In this chapter you’ll focus on the fundamental ways in which rowsets can be created and modified.
Creating a RowSet from another RowSet
@searchlog =
EXTRACT UserId int,
Start DateTime,
Region string,
Query string,
Duration int,
Urls string,
ClickedUrls string
FROM "/SearchLog.tsv"
USING Extractors.Tsv();
@output =
SELECT *
FROM @searchlog;
OUTPUT @output
TO "/SearchLog_output.tsv"
USING Outputters.Tsv();
Effectively this script just copies the data without transforming it.
However, if you look at the output file you will notice some things about the default behavior of Outputters.Tsv
:
- values have been surrounded by double-quotes – which is the default behavior of
Outputters.Tsv
. You can disable the quoting by usingOutputters.Tsv( quoting:false )
. DateTime
values are output in a longer standard format- The default encoding is UTF-8 and the BOM (Byte Order Mark) is not written.
Creating constant RowSets
RowSets can be directly created in a U-SQL script.
@departments =
SELECT *
FROM (VALUES
(31, "Sales"),
(33, "Engineering"),
(34, "Clerical"),
(35, "Marketing")
) AS D( DepID, DepName );
DepID | DepName |
---|---|
31 | Sales |
33 | Engineering |
34 | Clerical |
35 | Marketing |
RowSet refinement
Rowsets can be defined from other rowsets. In fact rowsets can be defined from themselves. This is called RowSet refinement and can be a powerful way to make your code easier to read.
@output =
SELECT
*,
Urls.Length AS UrlsLength
FROM @searchlog;
@output =
SELECT
Url,
UrlLength
FROM @output;
Adding new columns with SELECT
We can create new Columns with the SELECT clause. Simply use a C# expression and give it a column name with AS.
IMPORTANT: For the sake of brevity we will start omitting the EXTRACT and OUTPUT statements in the code samples.
@output =
SELECT
*,
(Query + Query) AS Query2
FROM @searchlog;
In the example above, we added a column without having to explicitly list out all the other columns.
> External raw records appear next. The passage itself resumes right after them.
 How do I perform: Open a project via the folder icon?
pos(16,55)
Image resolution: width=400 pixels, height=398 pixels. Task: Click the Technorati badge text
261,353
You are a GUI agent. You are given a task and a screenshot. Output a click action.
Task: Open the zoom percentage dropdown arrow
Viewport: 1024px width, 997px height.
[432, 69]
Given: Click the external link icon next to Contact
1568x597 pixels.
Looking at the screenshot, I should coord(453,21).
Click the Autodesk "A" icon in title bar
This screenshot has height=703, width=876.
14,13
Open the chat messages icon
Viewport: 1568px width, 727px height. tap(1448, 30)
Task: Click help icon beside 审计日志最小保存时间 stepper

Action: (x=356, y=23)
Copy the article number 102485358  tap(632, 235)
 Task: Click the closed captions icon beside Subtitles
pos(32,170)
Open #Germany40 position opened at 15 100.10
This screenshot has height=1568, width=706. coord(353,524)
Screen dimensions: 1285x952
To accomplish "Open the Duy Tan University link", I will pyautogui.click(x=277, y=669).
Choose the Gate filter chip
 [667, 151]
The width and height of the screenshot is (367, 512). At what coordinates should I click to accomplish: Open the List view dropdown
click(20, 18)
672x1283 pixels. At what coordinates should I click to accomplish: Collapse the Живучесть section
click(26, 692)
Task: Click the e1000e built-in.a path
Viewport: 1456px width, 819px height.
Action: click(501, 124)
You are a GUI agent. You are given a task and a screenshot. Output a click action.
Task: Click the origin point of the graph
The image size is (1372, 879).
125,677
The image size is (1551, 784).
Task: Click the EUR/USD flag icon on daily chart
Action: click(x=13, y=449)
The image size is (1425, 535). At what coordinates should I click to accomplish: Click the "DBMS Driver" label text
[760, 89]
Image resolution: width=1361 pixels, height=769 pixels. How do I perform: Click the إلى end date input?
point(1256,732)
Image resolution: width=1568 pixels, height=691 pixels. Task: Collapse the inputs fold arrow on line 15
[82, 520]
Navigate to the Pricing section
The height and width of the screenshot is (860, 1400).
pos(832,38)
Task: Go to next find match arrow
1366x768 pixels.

Below you can see how we can add just specific columns.
@output =
SELECT
Region,
Query,
(Query + Query) AS Query2,
Urls.Length AS UrlsLength
FROM @searchlog;
Filtering records with WHERE
Now let’s transform the data by filtering out records with the WHERE clause
@searchlog =
EXTRACT UserId int,
Start DateTime,
Region string,
Query string,
Duration int,
Urls string,
ClickedUrls string
FROM "/SearchLog.tsv"
USING Extractors.Tsv();
@output =
SELECT *
FROM @searchlog
WHERE Region == "en-gb";
OUTPUT @output
TO "/SearchLog_output.tsv"
USING Outputters.Tsv();
The SQL Logical Operators
The AND/OR/NOT operators can be combined with parentheses to create more complex logical expressions
@output =
SELECT Start, Region, Duration
FROM @searchlog
WHERE (Duration >= 2*60 AND Duration <= 5*60) OR NOT (Region == "en-gb");
The C# Logical Operators
U-SQL also supports the C# logical operators
@output =
SELECT Start, Region, Duration
FROM @searchlog
WHERE (Duration >= 2*60 && Duration <= 5*60) || (!(Region == "en-gb"));
SQL Logical Operators (AND OR) versus C# Operators ( && || )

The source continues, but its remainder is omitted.